**Task details**
Make an exact copy of all the entries shown below.

Data items:
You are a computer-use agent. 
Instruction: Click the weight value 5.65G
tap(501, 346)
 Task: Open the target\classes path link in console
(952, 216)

**Task solution**
You are a computer-use agent. 
Instruction: Click the weight value 5.65G
tap(501, 346)
 Task: Open the target\classes path link in console
(952, 216)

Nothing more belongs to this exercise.